Dokuları inceleyen bir bilim dalıdır. Dokuların yapısının araştırılması yanısıra ikincil olarak tek tek hücrelerin ayrıntılı yapısınıda araştırır. Histoloji ve sitoloji birbirleri ile yakın ilişkilidir. Canlı dokuların mikroskobik incelemesi ile ideal sonuçlara ulaşılır. Ancak sadece küçük ilkel canlılar bu yolla incelenebilir. Dokuların çoğu bu yolla incelenemeyecek kadar kalındır. Histolojik tekniklerin çoğu canlı dokuya en yakın bir biçimde korunmuş veya fikse edilmiş öldürülmüş dokulara uygulanır.
Ölü dokulardan hazırlanan histolojik preparatların canlı dokulardan daha farklı olduğunu unutmamak gerekir. Bu değişiklikler artifakt olarak adlandırılır. Artifaktlar herhangi bir işlem basamağında ortaya çıkabilir. Dokuda en az hasara yol açacak yöntemler kullanılmalıdır.
Sitolojik ve histolojik çalışmalardaki amaç, organizmayı oluşturan hücre, doku ve organların normale yakın bir şekilde morfolojik olarak mikroskop altında incelenmesidir. Bu da ancak histolojik ve histokimyasal teknikler sayesinde olabilmektedir. Histokimya 1830'dan bu yana ayrı bir bilim dalı olarak gelişmiştir. Ancak 1899-1928 yıllarında anilin boyaların histolojide kullanılmaya başlamasıyla büyük bir atılım olmuştur.

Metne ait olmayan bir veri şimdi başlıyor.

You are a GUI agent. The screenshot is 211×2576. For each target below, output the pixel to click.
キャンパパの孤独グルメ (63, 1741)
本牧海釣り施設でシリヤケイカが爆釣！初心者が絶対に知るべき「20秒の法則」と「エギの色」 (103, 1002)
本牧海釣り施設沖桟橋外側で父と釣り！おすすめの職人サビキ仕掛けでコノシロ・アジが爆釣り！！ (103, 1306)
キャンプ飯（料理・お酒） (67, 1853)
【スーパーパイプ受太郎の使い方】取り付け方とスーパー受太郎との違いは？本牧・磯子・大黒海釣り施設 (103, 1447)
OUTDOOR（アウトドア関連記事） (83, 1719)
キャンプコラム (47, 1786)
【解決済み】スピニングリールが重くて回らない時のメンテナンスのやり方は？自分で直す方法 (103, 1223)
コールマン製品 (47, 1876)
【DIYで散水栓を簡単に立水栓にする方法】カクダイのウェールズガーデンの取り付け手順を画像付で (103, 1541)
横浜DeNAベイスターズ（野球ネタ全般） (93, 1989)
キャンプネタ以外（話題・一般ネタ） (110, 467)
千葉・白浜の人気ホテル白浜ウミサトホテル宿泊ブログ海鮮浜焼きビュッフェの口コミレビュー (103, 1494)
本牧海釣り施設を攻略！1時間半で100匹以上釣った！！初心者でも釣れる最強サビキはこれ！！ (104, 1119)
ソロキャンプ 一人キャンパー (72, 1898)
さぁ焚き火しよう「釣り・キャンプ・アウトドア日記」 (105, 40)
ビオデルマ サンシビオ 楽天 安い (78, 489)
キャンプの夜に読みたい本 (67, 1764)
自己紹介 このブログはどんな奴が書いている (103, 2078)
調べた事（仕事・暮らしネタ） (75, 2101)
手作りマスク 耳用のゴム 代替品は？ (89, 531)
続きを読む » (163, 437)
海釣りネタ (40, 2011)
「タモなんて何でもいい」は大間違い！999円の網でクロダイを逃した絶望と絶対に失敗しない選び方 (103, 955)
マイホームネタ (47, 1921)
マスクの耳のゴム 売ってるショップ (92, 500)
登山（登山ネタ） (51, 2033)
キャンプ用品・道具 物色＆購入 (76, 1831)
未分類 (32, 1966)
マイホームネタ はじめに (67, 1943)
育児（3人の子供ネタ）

Preparat hazırlamak için çok teknik vardır. Bunların çoğu değişik tip mikroskoplarda incelenen kesitlerin hazırlanması ile ilgilidir. Tek bir yöntem tek bir boyama yöntemi dokunun ne tüm hücrelerini ne de hücre bileşenlerini ayrıntılı gösteremez. Çok az bir doku örneğinin boyanması ile morfoloji, histokimyasal ve immünolojik yöntemlerle fonksiyonel özellikleri, elektronmikroskopi ile de ince yapı gösterilebilir.
Histologlar, tekniğin neden kullanıldığını, nasıl çalıştığını ve yöntemin ayrıntılarını bilmelidir. Uygun zaman içinde, dokudan mümkün olan en fazla bilgi edinilmelidir. Teknikler dikkat ve beceri ile uygulanmalı sonuçlar doğru yorumlanmalıdır.